==== 抜粋 ====

宇佐江:(私が)目の前にいるのもあると思うんですが、「わ―似てるー!」ってリアクションをしてくださる方が多いので、それを素直に信じたいなと…(笑)。コンセプトとして、ただ似顔絵を描くだけじゃなく“ネコへの変身”っていうエンターテインメント性を出したいなとも考えているので、描いている最中はこう、片手で隠すような描き方(相手から見えない)をしているんですけど、描き終わって初めて「出来ました!(クルッ)」と見せるような、ちょっとでもワクワク感を演出できたらなという感じでやっています。

──描いている最中はお客さんとお話されますか。

====

指定課題 1: データ一覧の行のうち、「The width and height of the screenshot is (1440, 789).」を含む行から一覧の最後の行までを、一字一句変えずに書き写してください。

==== 提供資料 ====

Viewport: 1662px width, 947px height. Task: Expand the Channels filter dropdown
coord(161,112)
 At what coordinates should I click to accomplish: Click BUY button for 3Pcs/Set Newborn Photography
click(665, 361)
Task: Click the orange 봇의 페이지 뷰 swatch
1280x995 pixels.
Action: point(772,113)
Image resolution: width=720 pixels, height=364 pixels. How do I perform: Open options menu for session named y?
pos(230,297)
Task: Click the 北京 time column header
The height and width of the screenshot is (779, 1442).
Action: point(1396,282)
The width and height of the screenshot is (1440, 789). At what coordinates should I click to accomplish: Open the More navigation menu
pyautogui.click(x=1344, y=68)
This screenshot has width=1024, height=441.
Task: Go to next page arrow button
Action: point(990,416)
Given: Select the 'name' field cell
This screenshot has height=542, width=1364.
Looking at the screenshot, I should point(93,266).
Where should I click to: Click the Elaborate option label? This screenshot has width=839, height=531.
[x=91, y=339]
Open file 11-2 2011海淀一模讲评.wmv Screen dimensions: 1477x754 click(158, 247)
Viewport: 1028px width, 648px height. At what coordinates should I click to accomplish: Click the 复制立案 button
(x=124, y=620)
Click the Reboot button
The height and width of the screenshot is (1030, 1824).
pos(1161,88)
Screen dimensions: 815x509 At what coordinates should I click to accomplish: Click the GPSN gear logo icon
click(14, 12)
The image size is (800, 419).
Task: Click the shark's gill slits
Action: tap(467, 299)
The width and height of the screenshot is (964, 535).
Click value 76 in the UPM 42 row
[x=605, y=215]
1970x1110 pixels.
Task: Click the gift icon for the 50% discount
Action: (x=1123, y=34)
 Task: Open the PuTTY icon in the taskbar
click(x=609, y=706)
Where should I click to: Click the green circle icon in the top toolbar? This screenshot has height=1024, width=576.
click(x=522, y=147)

====

指定課題 2: 抜粋によると、宇佐江氏は似顔絵を描いている最中、どのような描き方をしていますか。

完全な回答 1:
The width and height of the screenshot is (1440, 789). At what coordinates should I click to accomplish: Open the More navigation menu
pyautogui.click(x=1344, y=68)
This screenshot has width=1024, height=441.
Task: Go to next page arrow button
Action: point(990,416)
Given: Select the 'name' field cell
This screenshot has height=542, width=1364.
Looking at the screenshot, I should point(93,266).
Where should I click to: Click the Elaborate option label? This screenshot has width=839, height=531.
[x=91, y=339]
Open file 11-2 2011海淀一模讲评.wmv Screen dimensions: 1477x754 click(158, 247)
Viewport: 1028px width, 648px height. At what coordinates should I click to accomplish: Click the 复制立案 button
(x=124, y=620)
Click the Reboot button
The height and width of the screenshot is (1030, 1824).
pos(1161,88)
Screen dimensions: 815x509 At what coordinates should I click to accomplish: Click the GPSN gear logo icon
click(14, 12)
The image size is (800, 419).
Task: Click the shark's gill slits
Action: tap(467, 299)
The width and height of the screenshot is (964, 535).
Click value 76 in the UPM 42 row
[x=605, y=215]
1970x1110 pixels.
Task: Click the gift icon for the 50% discount
Action: (x=1123, y=34)
 Task: Open the PuTTY icon in the taskbar
click(x=609, y=706)
Where should I click to: Click the green circle icon in the top toolbar? This screenshot has height=1024, width=576.
click(x=522, y=147)

完全な回答 2: 片手で隠すようにして、相手から見えない描き方をしています。